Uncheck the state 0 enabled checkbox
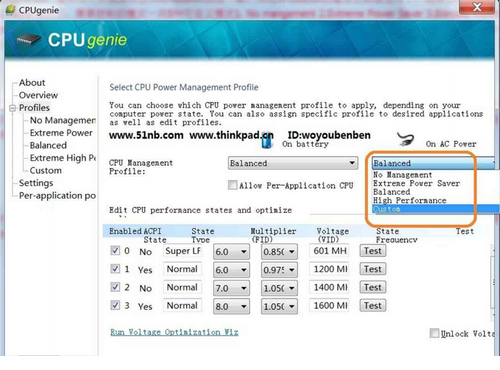This screenshot has width=500, height=370. click(115, 251)

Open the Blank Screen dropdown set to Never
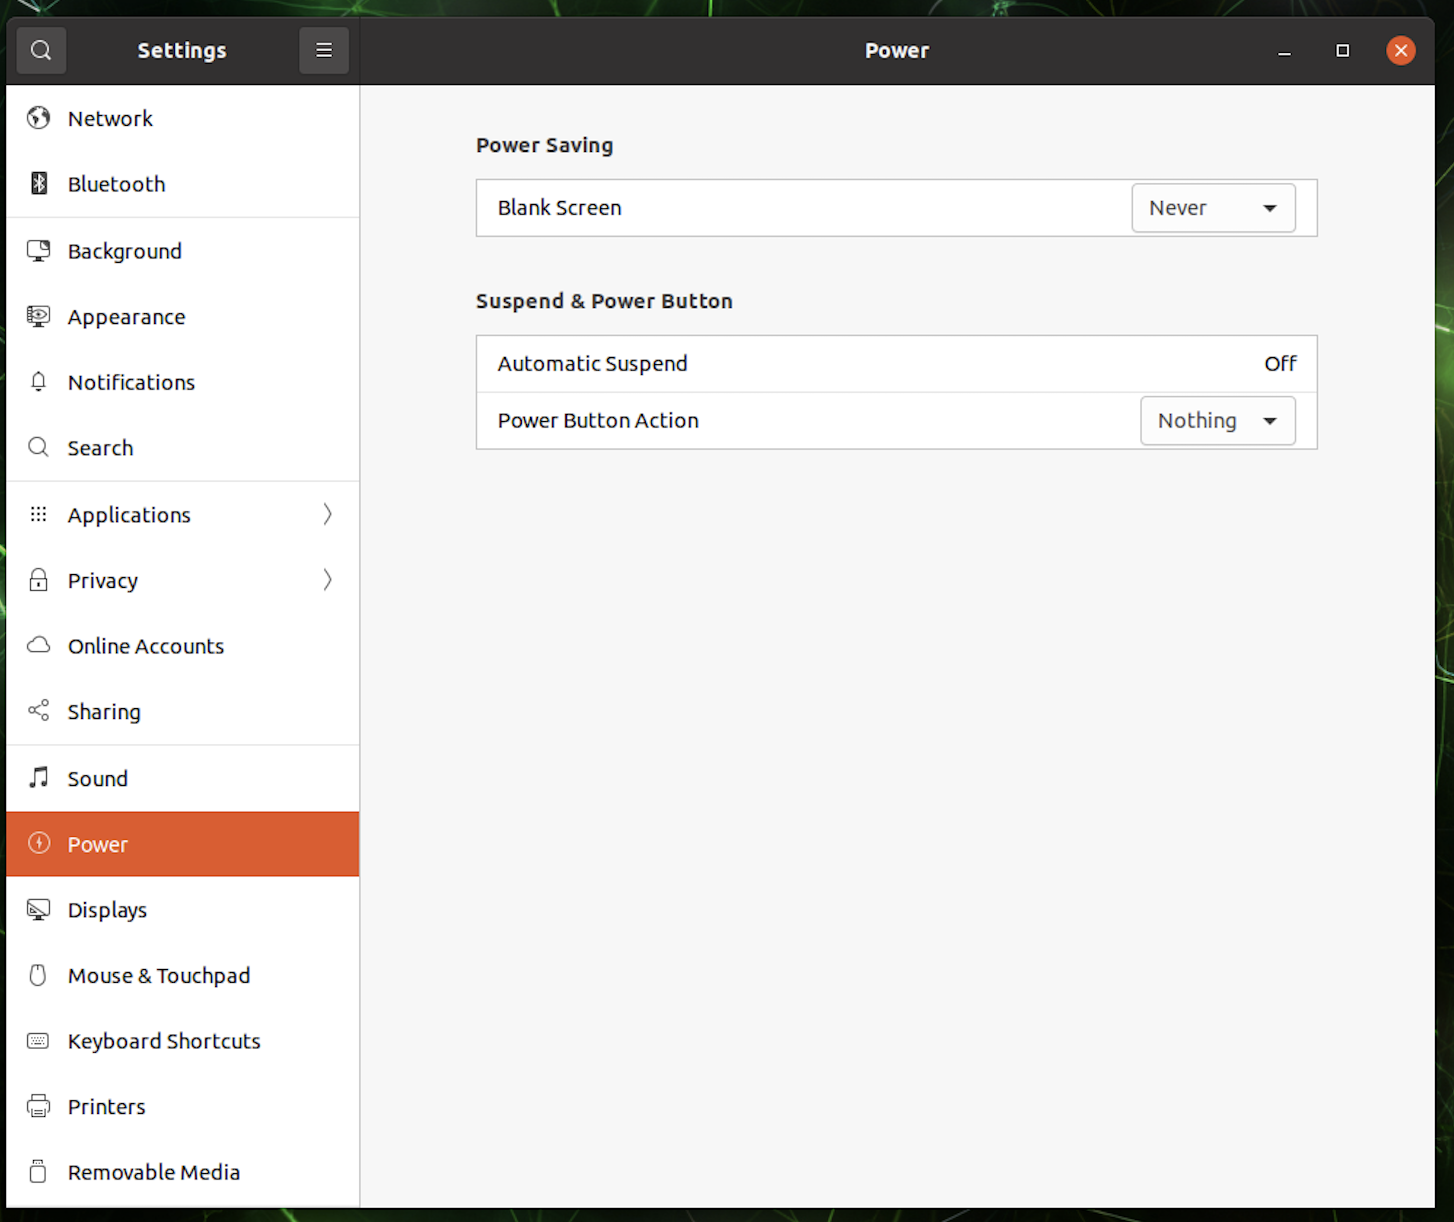point(1213,208)
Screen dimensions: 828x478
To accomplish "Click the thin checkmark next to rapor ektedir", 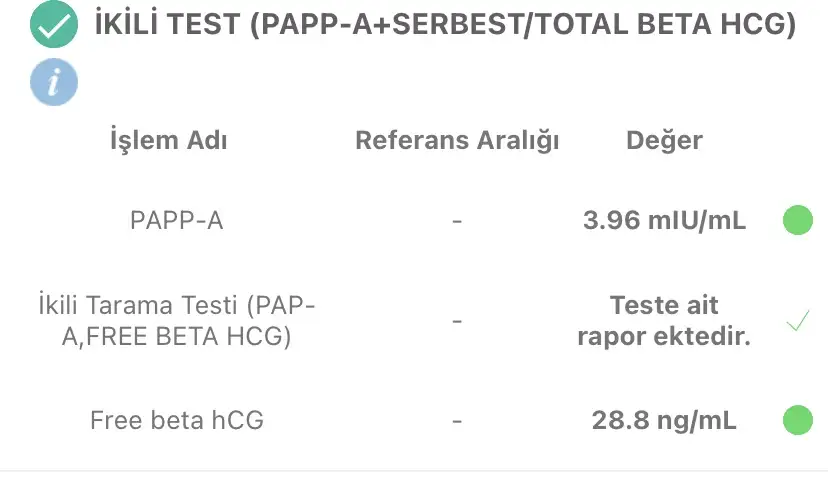I will coord(797,320).

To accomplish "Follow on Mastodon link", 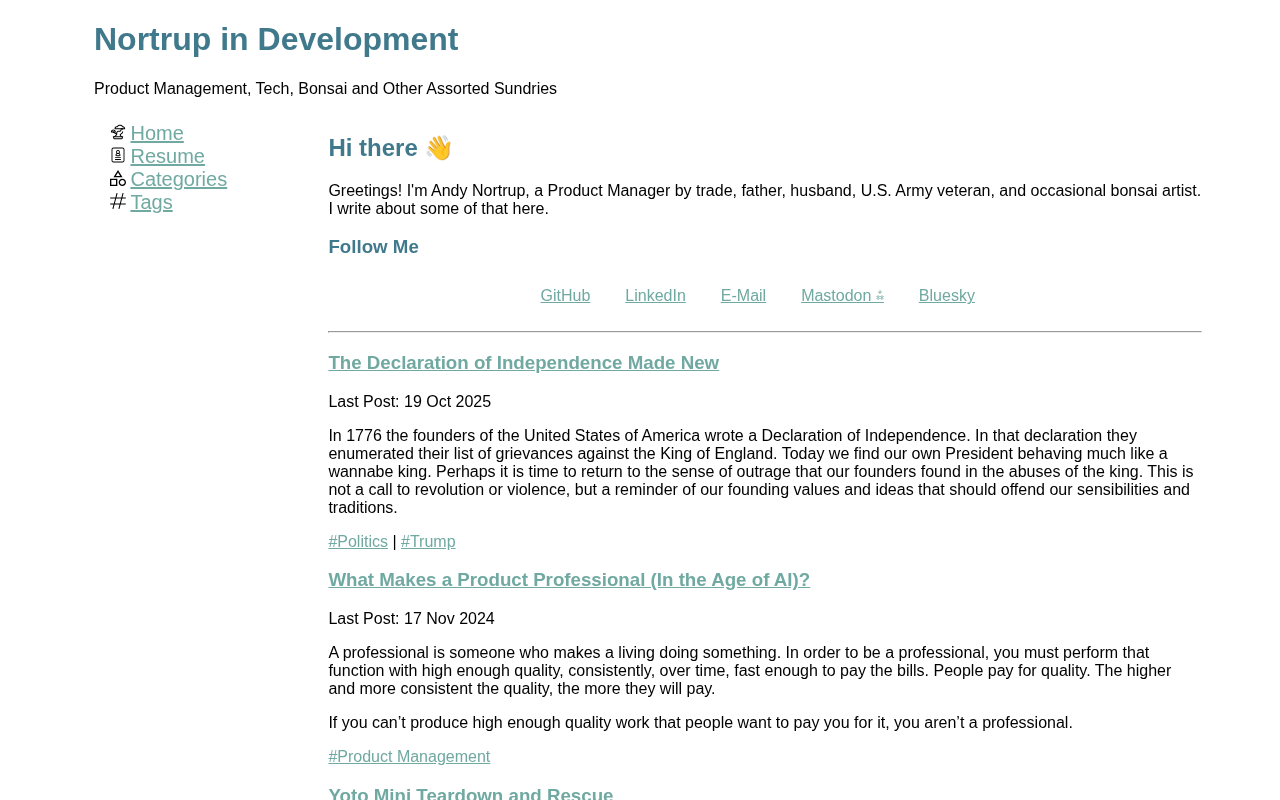I will point(842,296).
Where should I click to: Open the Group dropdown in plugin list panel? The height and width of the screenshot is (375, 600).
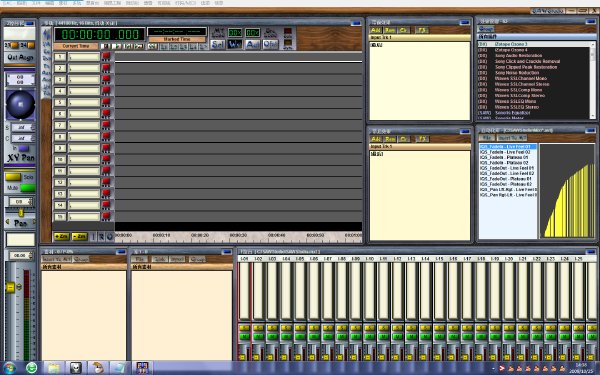[x=486, y=29]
※
Please retype the lines from the one that contains "Where should I" through the final line of the data, both included, without any pictures.

Where should I click to: Open the Group dropdown in plugin list panel? The height and width of the screenshot is (375, 600).
[x=486, y=29]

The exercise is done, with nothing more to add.